How the fvck does renting someone a house make them not be able to afford to buy it fgs

 I cannot face dealing with a plumber on a Tuesday morning whilst at my actual job because a student flat in Manchester suddenly has a leak

You don’t actually have to worry about this at all, it can all be managed by agents (for a price of course…)

Managing Agents taking their cut reduces your profit, which in turns puts people off becoming BTL Landlords

didn’t we do this thread the other day?

lolling at all the bullishness over the housing market (yes what a great place to “store value risk free” 🤣)

but mostly lolling over the idea of laz opening a children’s shoe shop 

It’s not risk free

but it’s part of living in a free market

the alternative is Cuba or Moscow or china 

No I blame richer people for creating an overpriced market from which poorer people will never escape 

I ended up an accidental landlord when i moved as I originally planned to come back. I'm selling up as I had a bad experience with the last tennants. I love the property but it is GII listed and needs an owner occupier.

18 viewings, the majority (12 or so) were BTL purchasers. I accepted a marginally lower offer from a first time buyer over a a full offer from a BTLer so it doesn't end up being rented again.  Given the number of viewings and the number of BTL viewers, I don't see BTL interest going down, but this is just a single snapshot of one ppty from the last 3 weeks.
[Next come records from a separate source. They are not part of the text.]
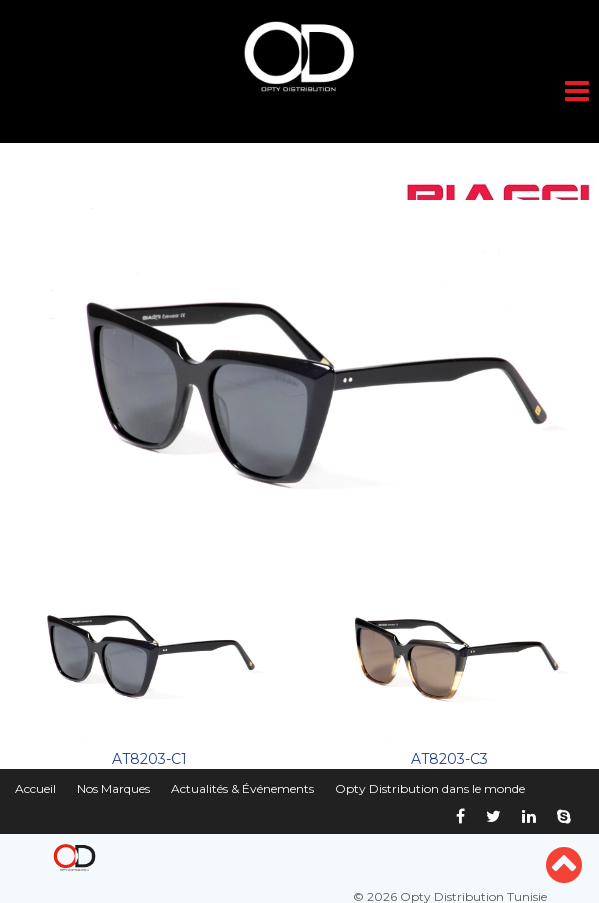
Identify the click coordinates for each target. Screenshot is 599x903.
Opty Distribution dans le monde (430, 788)
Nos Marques (113, 788)
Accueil (35, 788)
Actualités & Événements (242, 788)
There’s a very interested flat on Downleaze in Bristol I nearly bought a few years ago. Been in the sellers’ family for millennia etc type deal. Only it turned out to be a flying freehold and therefore unmortgageable and hence likely unsellable. Sellers said you did the legal and well drop the price 10 grand. I’m like, no, you did them and I’ll pay the asking. It died. Never did sell. According to Rightmove. Huge place overlooking Durdham Downs. I had my guys ready to go in and totally reimagine it as well. 

Aside for the free market argument, anyone who has moved jobs, moved locations, got divorced, gone to university away from home, arrived in a new country must accept the need for a functioning private rental sector.  People need more flexibility in their ability to move than the system allows (sdlt / the slow nature of the system / agents costs / physical moving costs).  

Are we supposed to stay in one place? 
are we supposed to stop moving to other parts of the country?

do we stop immigration and emigration?

do we ban couples from getting divorced?

or do we ban estate agents and cut sdlt.  ?


it’s easier to reject the politics of jealousy 


I've had to rent. Most landlords corrupt - won't fix things, won't keep to an affordable rent etc.

But this is really a check your  privilege thread, isn't it?

You cannot say this market is working, when a cafe worker, has to pay £2,000.00 a month rent for a small property in Beckton ffs.

An affordable rent is what the tenant can afford to pay and they have to tailor their location accordingly.

BTL hasn't worked in London for decades but can still make sense elsewhere but as Donny said you need to know the town because they are lots of shysters offering great deals but on properties that will only ever attract a certain kind of tenant.

To avoid the hassle you need a team of reliable tradesmen that you know so that you can just call them and give them the keys to get it sorted.